**What to produce:** With the pictures left out, restate every entry word for word.

[Opening Data supplied section]

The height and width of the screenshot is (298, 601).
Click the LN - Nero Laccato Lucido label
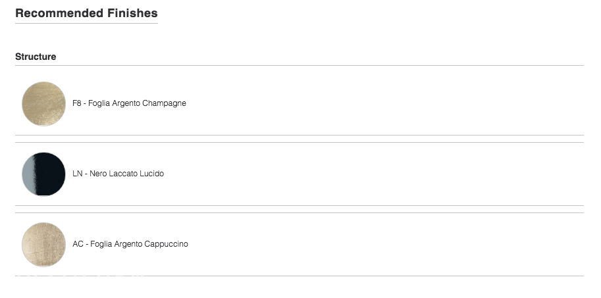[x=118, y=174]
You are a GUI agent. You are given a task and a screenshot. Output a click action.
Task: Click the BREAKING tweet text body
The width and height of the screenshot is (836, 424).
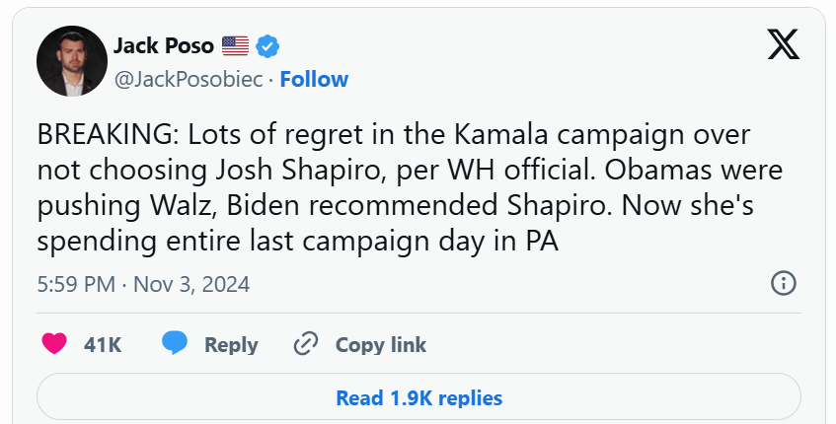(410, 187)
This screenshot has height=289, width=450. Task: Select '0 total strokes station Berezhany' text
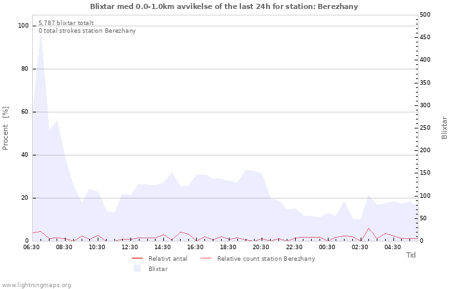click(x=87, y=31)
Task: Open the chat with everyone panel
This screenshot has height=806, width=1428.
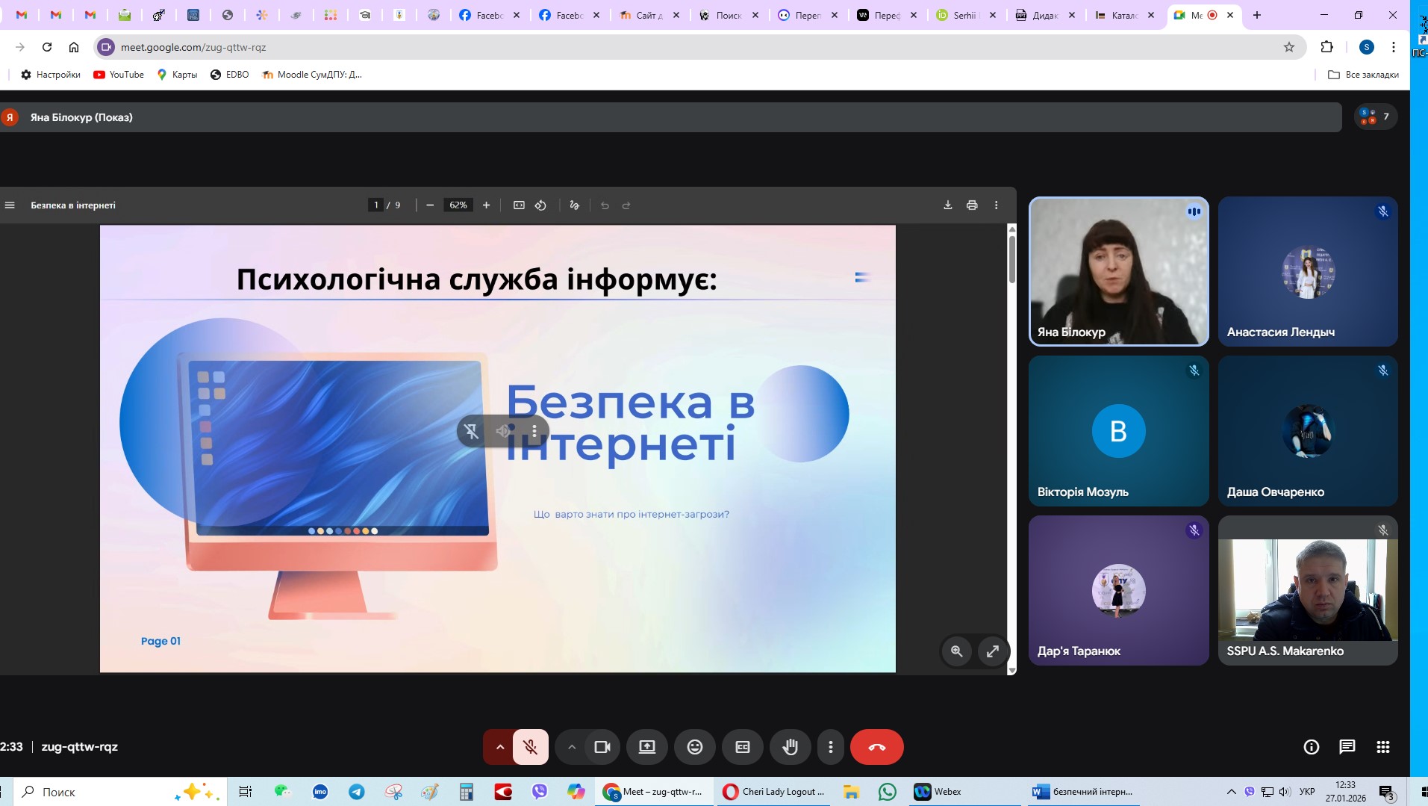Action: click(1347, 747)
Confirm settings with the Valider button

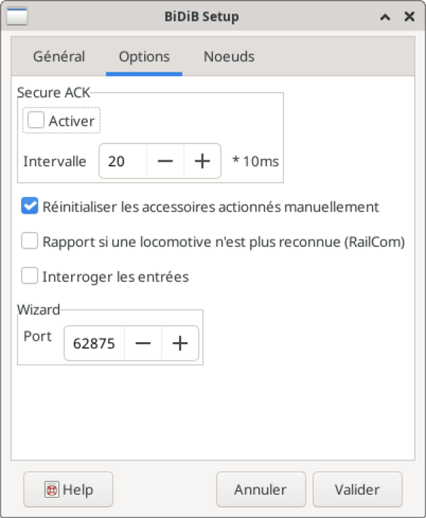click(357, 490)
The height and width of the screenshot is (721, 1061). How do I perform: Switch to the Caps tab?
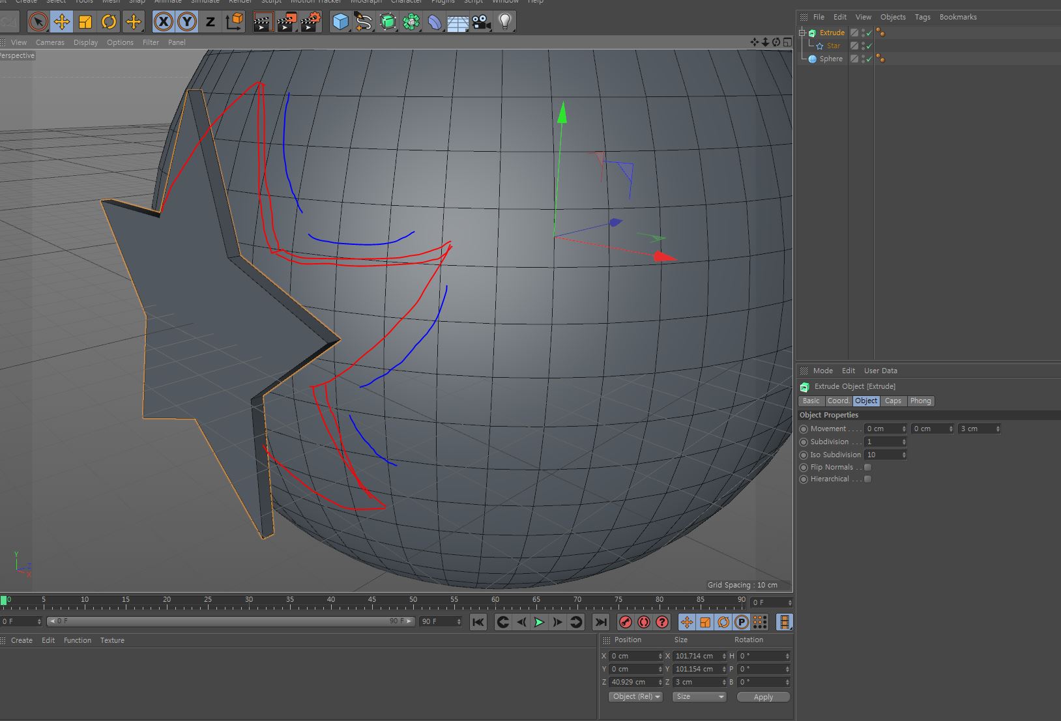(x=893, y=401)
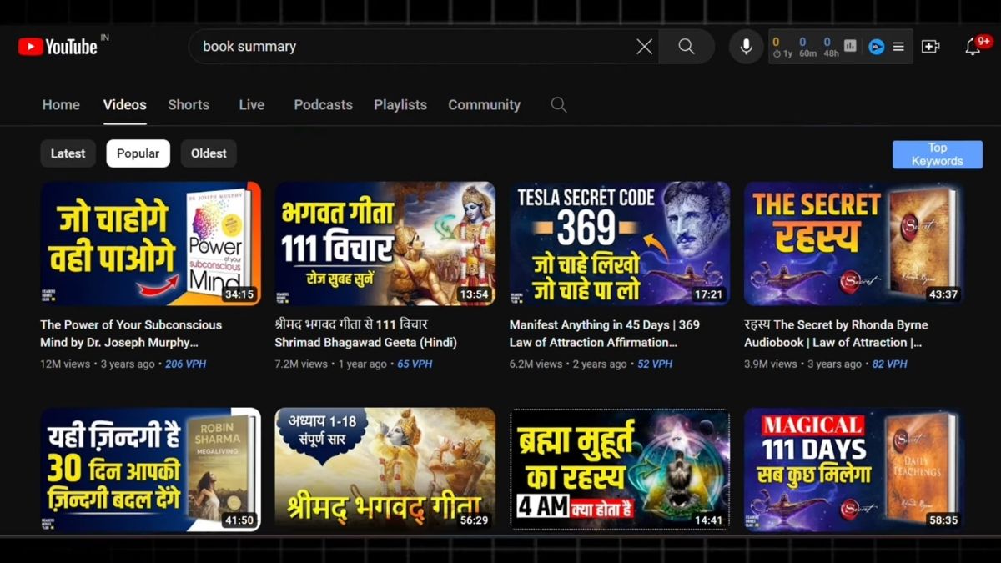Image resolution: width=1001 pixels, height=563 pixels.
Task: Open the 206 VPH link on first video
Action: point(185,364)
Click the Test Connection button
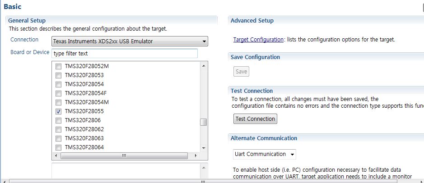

[Closing Data supplied section]

**Answer space:**
The height and width of the screenshot is (298, 601).
Click the LN - Nero Laccato Lucido label
[x=118, y=174]
You are a GUI agent. You are given a task and a screenshot. Output a click action.
Task: Click the BREAKING tweet text body
The width and height of the screenshot is (836, 424).
(410, 187)
This screenshot has height=289, width=450. Task: Select '0 total strokes station Berezhany' text
click(x=87, y=31)
Task: Open the chat with everyone panel
This screenshot has height=806, width=1428.
Action: click(1347, 747)
Confirm settings with the Valider button

click(357, 490)
The height and width of the screenshot is (721, 1061). How do I perform: Switch to the Caps tab?
(x=893, y=401)
Image resolution: width=1001 pixels, height=563 pixels.
Task: Open the 206 VPH link on first video
Action: point(185,364)
Click the Test Connection button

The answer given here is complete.